* **Instructions to follow**: Repeat exactly the lines of the entries below from the one with "Task: Click the HWiNFO clock reset icon" through the one with "Task: Click the Shipment", both ends included, and nothing else.
=== Data under study ===
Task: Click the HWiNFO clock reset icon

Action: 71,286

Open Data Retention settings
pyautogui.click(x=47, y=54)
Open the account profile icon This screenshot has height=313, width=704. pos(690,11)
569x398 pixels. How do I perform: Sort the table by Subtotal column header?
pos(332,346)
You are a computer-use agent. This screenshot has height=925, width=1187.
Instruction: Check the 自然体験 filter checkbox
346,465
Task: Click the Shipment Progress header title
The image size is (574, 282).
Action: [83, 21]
===
=== Data under study ===
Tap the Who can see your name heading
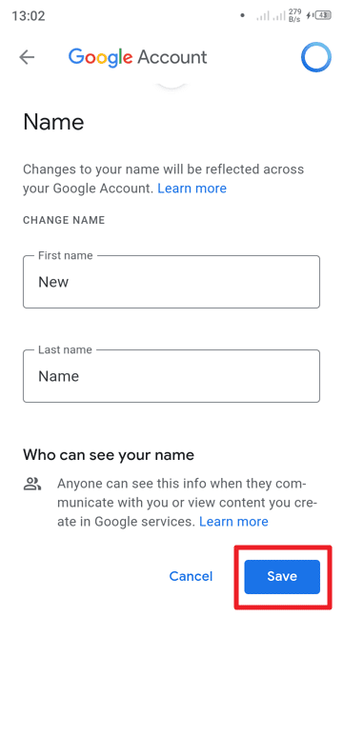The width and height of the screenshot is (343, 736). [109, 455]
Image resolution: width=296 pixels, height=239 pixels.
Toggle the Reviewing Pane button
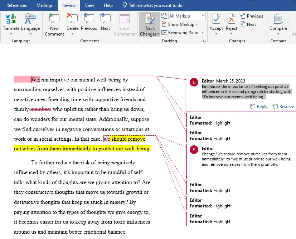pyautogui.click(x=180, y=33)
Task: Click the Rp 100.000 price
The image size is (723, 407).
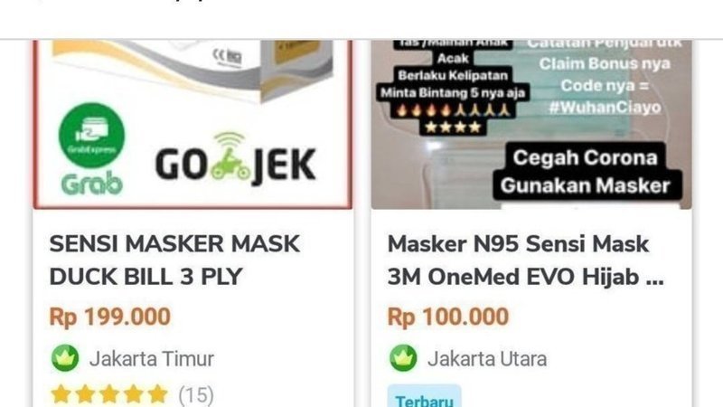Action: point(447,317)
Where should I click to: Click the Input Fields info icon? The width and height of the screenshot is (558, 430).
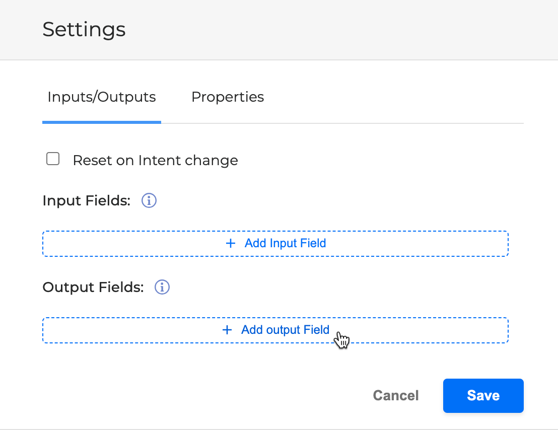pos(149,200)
===
=== Data under study ===
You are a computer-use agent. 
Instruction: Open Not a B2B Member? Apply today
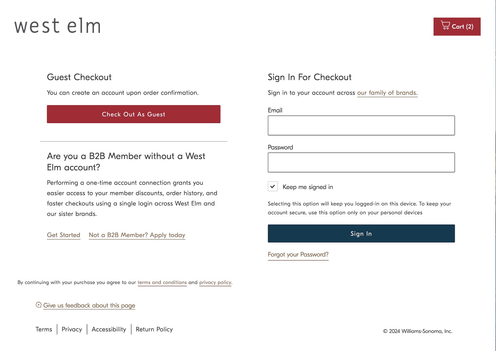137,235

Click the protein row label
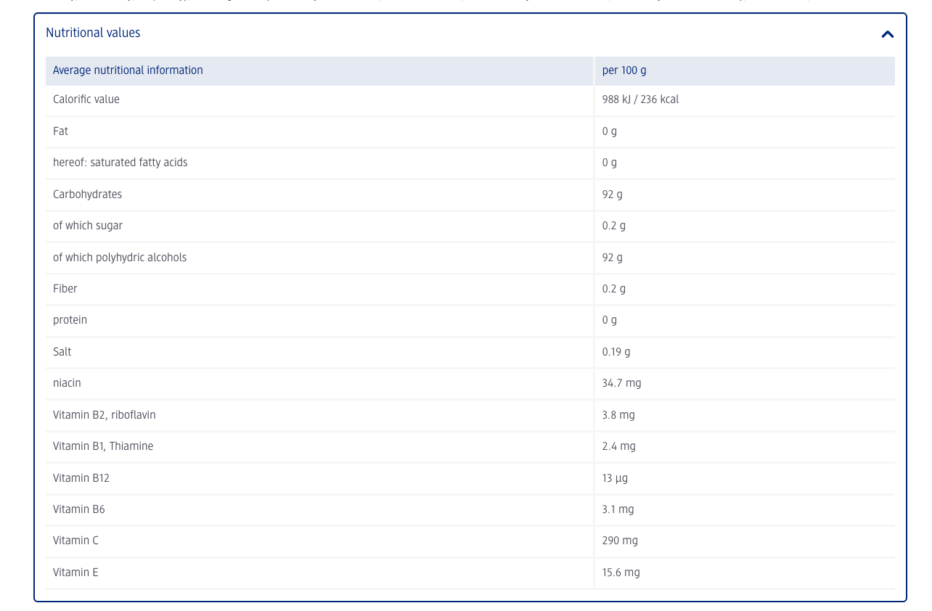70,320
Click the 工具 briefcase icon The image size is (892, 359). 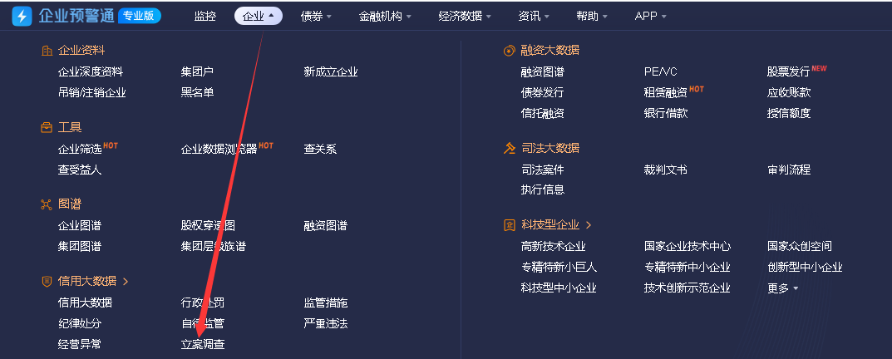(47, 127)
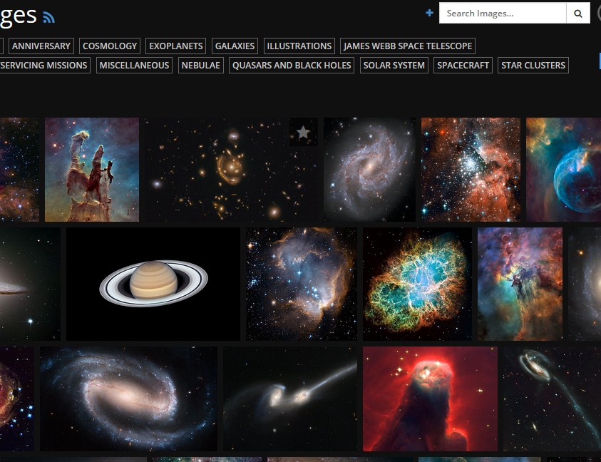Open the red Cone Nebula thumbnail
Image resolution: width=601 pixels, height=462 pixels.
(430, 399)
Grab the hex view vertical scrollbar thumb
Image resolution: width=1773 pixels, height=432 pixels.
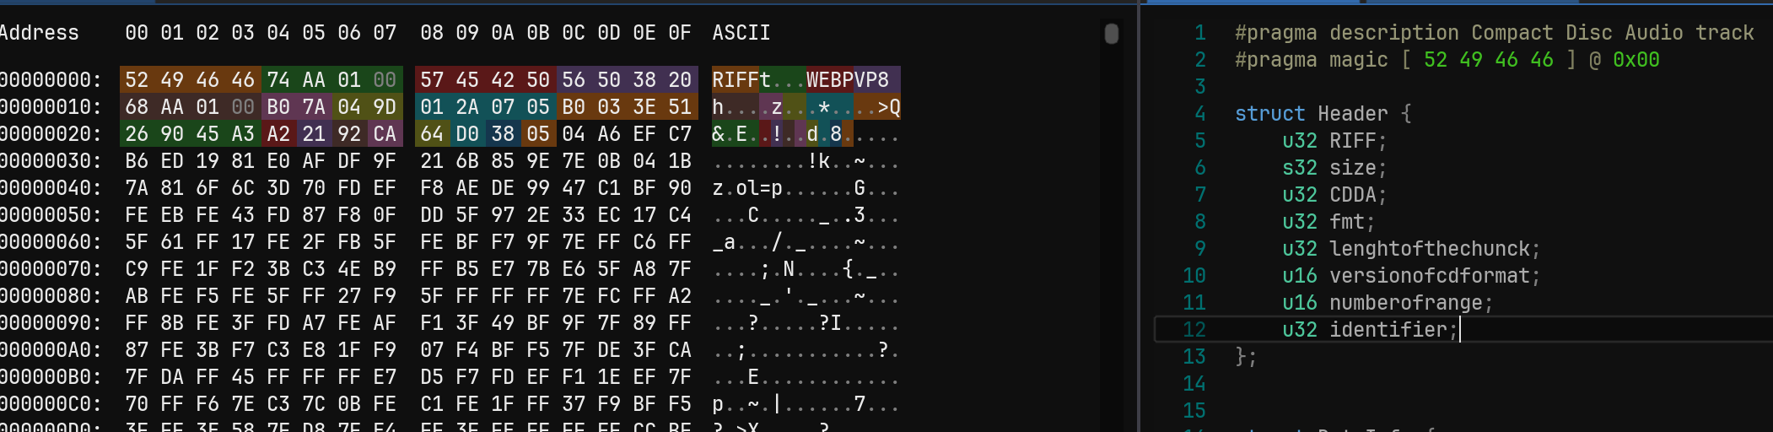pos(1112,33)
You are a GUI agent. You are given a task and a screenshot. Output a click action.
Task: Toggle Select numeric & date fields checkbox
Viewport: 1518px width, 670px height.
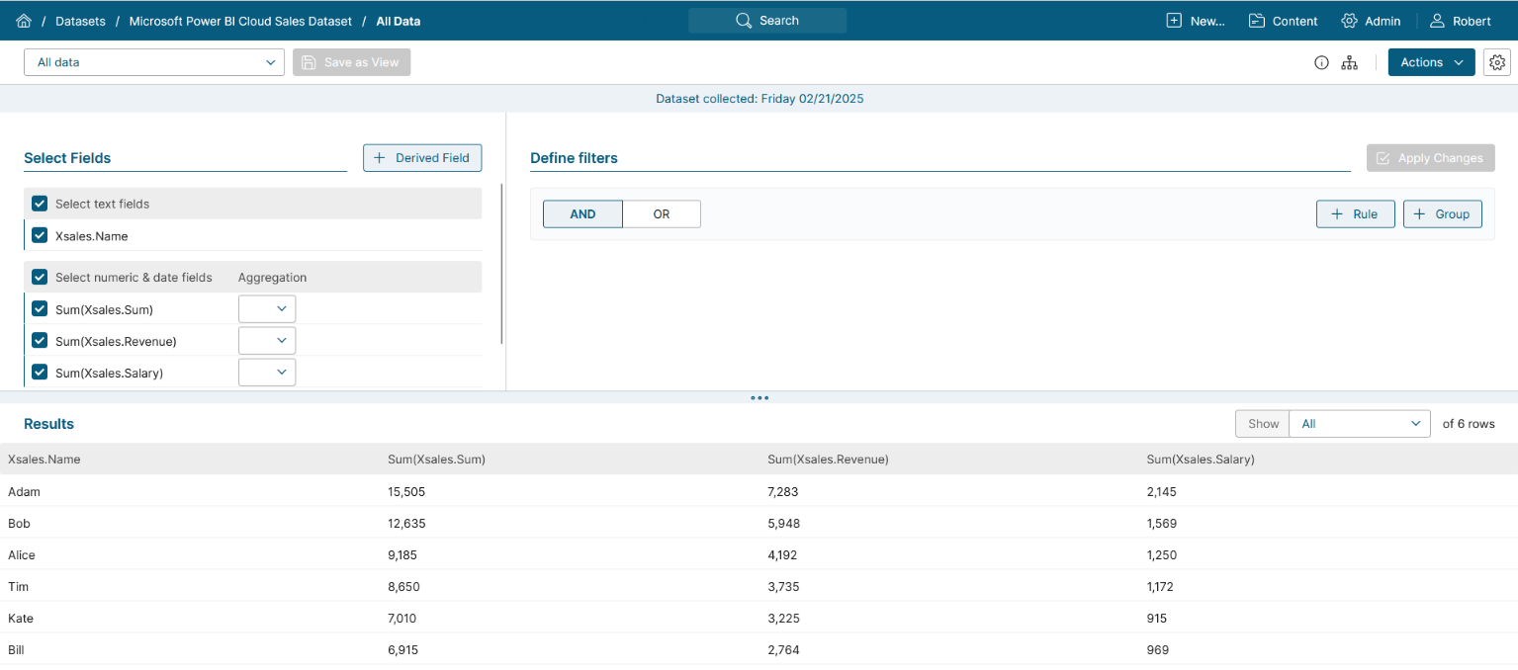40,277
===
* **Response to the task**:
Task: Click the HWiNFO clock reset icon

Action: 71,286

Open Data Retention settings
pyautogui.click(x=47, y=54)
Open the account profile icon This screenshot has height=313, width=704. pos(690,11)
569x398 pixels. How do I perform: Sort the table by Subtotal column header?
pos(332,346)
You are a computer-use agent. This screenshot has height=925, width=1187.
Instruction: Check the 自然体験 filter checkbox
346,465
Task: Click the Shipment Progress header title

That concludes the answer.